More gently: “You know I’m in rural Tennessee. I’m not anywhere close to an airport and I don’t have any time off right now. I wish I could see you, though.”
“Look, this could work,” said Everett. “I’ve given it some thought. I think I can fit in a flight to Knoxville. We can spend the weekend together—assuming you can get to Knoxville—and then I’ll fly back to Gotham and take a night flight out. Do you have a car?”
“Everett,” said Daisy, “I have plans this weekend.”
There was an awkward silence. Everett mustered up a question.
“Is it—are you saying you have a date?”
“I do,” said Daisy. Everett felt a stab of pure pain pierce him, until he noted the tone of her voice: she sounded amused instead of embarrassed. “His name is Wolf, and he’s eight. We’re going swimming.”
Everett phrased his question carefully. “Can you reschedule, ah, Wolf? I mean, I’m flying in from the opposite side of the globe, and presumably he’s local?”
“I have a better idea,” said Daisy. “Why don’t you wait until I’m back here for good? Then we can plan better. You can rent a car and meet up with us. I bet you’ve never experienced—” she giggled, “—a real mountain swimming hole. In a holler.”
Everett folded.
“I’ll have you know,” he said, “It’s the other way round. The swimming hole and the holler—whatever they are—have never experienced me. So, yes.

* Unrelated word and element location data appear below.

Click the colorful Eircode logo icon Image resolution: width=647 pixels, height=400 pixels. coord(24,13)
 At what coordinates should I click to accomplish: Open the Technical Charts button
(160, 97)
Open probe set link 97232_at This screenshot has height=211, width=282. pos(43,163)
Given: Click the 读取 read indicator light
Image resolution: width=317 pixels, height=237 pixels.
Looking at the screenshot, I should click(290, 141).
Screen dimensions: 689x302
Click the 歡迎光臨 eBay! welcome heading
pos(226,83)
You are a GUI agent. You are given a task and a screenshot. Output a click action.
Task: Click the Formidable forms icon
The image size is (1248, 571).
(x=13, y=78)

I’ll be there to hang with you and Wolf, if that’s what you want, once you’re really settled in. Tell the hillbillies to brace themselves.”

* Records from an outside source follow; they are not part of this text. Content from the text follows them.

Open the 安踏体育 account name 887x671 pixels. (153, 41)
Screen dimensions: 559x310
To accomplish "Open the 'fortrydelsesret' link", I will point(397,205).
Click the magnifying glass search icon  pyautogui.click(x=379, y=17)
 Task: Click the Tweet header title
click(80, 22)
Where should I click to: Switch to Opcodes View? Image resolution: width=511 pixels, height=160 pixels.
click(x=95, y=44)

He hung up the phone, elated. He’d called Daisy as much as it was feasible over the last month, and she’d stayed receptive to his flirtations, as best he could tell from his position a world away. She was definitely warming up to the idea of marrying him, he could tell. If that meant a relocation back to the States, so be it. Obviously they couldn’t live in Knoxville, but there were plenty of social ills to be cured in New York. Maybe he could persuade XBank to establish a more robust philanthropic division. In the meantime, he’d visit her in the country as much as possible.
A vision of some moonlit glen, with a shimmering pearl-capped pristine waterfall at its center, ballooned up into his line of sight. He’d row Daisy out to the middle of the water—or, better yet, they’d recline on a quilt on the soft grass ringing the shore, listening to the melodic chirp of crickets, and he’d nuzzle her small nose and pull her to him and kiss her. It went without saying that there was no Wolf in sight. And she’d laugh and ask him if he’d ever been skinny dipping, because that’s what you did for fun in the country. Then she’d pull off all his clothes and he’d pull off hers and she’d race him to the water, where they’d finally, at long last—
No, wait. Even as the author of this fantasy, he was having trouble with the mosquitos. And southern ponds somehow did not conjure up images of clear sparking water; from what he’d seen in the movies, it was more like swampy mud and crawdads. Or…snapping turtles. The image of a snapping turtle attached to his nads was so fearsome he actually shuddered. There was a critter issue in this scenario. Best to reboot. Maybe Daisy was staying in a bucolic mountain cabin…
Dimly, Everett became aware that the phone was ringing.
“What,” he barked.
“Everett?” It was Rolly. He sounded concerned. “Everything okay?”
“Er, yes. Just, ah, reading one of the portfolio manager’s reports for some of our prop trades,” Everett improvised.
“They think Daiwa is long.”
“Okay, great. Listen, I think we have something going on here. Can you come up to the office?”
“Why? I just got home.”
“We have a massive problem.”
"You're going to have to be more specific, Rol."
Rolly let out a long exhalation. "We are missing," he said, "an unbelievable amount of money."